- Aim of the task: Set down the lines below exactly as they stand, please. Go from the first through the one containing "Open the Max range tab".

Stored records
#####

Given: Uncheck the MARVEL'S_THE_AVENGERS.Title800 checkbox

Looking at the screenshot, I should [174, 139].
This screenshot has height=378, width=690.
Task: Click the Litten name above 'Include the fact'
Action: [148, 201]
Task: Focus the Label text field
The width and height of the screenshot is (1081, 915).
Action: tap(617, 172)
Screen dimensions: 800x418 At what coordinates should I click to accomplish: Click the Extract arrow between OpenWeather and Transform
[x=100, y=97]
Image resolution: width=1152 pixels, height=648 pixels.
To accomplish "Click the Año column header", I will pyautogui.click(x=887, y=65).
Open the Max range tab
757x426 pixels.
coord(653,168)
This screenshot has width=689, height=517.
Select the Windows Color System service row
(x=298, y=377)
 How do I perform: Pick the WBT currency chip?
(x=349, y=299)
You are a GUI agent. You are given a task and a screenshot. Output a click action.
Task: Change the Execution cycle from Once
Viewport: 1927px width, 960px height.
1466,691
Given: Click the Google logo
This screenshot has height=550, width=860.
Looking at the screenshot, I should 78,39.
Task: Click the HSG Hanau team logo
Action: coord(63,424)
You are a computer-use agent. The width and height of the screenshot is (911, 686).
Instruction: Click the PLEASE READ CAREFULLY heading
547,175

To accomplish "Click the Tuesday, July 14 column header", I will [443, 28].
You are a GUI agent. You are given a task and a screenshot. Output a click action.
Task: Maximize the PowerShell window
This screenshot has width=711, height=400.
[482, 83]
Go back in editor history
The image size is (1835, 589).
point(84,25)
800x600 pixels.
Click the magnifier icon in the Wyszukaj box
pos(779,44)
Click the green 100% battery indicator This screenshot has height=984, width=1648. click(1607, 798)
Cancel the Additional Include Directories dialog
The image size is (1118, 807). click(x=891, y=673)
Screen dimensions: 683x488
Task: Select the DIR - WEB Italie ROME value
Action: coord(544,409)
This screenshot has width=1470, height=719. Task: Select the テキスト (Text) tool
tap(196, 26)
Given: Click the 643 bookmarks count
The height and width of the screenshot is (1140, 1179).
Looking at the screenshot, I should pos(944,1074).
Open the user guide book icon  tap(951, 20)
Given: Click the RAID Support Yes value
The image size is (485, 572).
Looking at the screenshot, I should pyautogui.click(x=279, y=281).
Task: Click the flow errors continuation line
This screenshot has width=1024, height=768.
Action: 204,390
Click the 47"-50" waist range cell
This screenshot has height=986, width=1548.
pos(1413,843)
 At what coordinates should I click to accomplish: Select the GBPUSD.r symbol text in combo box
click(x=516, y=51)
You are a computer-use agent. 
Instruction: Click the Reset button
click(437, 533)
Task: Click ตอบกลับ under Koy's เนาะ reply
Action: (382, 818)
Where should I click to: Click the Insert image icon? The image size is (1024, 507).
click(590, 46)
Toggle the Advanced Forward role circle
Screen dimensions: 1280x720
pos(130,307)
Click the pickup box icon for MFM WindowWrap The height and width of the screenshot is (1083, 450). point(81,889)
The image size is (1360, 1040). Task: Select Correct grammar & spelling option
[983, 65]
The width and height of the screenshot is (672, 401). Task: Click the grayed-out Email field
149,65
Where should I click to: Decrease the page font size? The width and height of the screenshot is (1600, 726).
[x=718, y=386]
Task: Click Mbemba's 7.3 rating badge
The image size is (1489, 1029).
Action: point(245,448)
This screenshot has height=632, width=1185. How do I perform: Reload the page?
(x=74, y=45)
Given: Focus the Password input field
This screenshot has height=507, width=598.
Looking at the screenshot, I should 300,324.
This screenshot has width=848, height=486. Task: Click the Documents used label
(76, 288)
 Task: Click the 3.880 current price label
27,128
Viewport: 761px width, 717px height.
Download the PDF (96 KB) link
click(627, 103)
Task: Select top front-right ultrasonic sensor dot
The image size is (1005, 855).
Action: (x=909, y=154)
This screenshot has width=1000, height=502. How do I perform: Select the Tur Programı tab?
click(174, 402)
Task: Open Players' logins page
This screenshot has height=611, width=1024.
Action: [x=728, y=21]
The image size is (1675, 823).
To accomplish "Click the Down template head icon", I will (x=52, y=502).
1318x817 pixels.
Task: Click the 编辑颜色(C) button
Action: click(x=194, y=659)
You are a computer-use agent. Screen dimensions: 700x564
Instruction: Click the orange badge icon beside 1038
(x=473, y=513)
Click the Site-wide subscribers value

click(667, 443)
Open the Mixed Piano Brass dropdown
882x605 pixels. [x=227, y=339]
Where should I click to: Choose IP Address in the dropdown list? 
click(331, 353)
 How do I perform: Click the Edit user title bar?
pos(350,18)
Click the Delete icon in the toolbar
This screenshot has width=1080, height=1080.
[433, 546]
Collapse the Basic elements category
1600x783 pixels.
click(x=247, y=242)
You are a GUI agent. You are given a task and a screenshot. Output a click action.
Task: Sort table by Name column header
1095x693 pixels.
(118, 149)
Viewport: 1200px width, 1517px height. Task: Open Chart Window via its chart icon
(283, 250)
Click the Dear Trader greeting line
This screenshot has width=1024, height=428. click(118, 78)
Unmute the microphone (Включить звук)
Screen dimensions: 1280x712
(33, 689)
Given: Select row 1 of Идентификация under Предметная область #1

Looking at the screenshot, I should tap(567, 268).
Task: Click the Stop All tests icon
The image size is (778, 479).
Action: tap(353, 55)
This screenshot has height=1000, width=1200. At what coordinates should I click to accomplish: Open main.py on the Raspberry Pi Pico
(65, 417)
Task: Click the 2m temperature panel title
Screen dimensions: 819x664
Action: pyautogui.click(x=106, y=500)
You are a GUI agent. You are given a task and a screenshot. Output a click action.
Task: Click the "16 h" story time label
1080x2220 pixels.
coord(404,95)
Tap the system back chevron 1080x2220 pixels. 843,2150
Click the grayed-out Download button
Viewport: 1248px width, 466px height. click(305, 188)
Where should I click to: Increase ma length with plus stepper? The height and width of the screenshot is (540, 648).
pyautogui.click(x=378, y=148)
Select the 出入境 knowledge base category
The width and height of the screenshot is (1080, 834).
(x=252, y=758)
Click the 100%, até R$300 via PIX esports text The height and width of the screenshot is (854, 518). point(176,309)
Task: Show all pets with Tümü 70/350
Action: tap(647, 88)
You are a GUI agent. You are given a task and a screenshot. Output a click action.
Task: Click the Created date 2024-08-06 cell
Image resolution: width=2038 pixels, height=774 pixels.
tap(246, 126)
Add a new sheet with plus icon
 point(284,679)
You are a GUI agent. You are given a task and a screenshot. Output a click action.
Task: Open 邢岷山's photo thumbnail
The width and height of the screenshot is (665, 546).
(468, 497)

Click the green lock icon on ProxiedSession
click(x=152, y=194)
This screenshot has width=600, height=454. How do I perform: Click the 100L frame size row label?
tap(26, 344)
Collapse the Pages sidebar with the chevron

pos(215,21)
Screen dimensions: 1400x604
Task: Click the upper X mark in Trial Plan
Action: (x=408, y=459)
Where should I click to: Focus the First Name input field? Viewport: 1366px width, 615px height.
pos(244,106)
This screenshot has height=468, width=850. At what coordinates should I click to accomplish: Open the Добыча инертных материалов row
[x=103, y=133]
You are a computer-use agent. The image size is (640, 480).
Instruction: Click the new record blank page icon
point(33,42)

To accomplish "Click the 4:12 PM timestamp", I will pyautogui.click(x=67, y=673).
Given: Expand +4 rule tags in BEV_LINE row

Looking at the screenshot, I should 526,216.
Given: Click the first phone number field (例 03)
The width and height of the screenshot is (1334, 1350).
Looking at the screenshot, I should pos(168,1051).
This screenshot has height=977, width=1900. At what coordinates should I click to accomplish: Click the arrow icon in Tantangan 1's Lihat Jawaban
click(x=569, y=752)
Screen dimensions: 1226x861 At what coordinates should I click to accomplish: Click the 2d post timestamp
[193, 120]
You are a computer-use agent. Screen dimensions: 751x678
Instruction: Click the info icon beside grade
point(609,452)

#####

- Your response:
Given: Uncheck the MARVEL'S_THE_AVENGERS.Title800 checkbox

Looking at the screenshot, I should [174, 139].
This screenshot has height=378, width=690.
Task: Click the Litten name above 'Include the fact'
Action: [148, 201]
Task: Focus the Label text field
The width and height of the screenshot is (1081, 915).
Action: tap(617, 172)
Screen dimensions: 800x418 At what coordinates should I click to accomplish: Click the Extract arrow between OpenWeather and Transform
[x=100, y=97]
Image resolution: width=1152 pixels, height=648 pixels.
To accomplish "Click the Año column header", I will pyautogui.click(x=887, y=65).
Open the Max range tab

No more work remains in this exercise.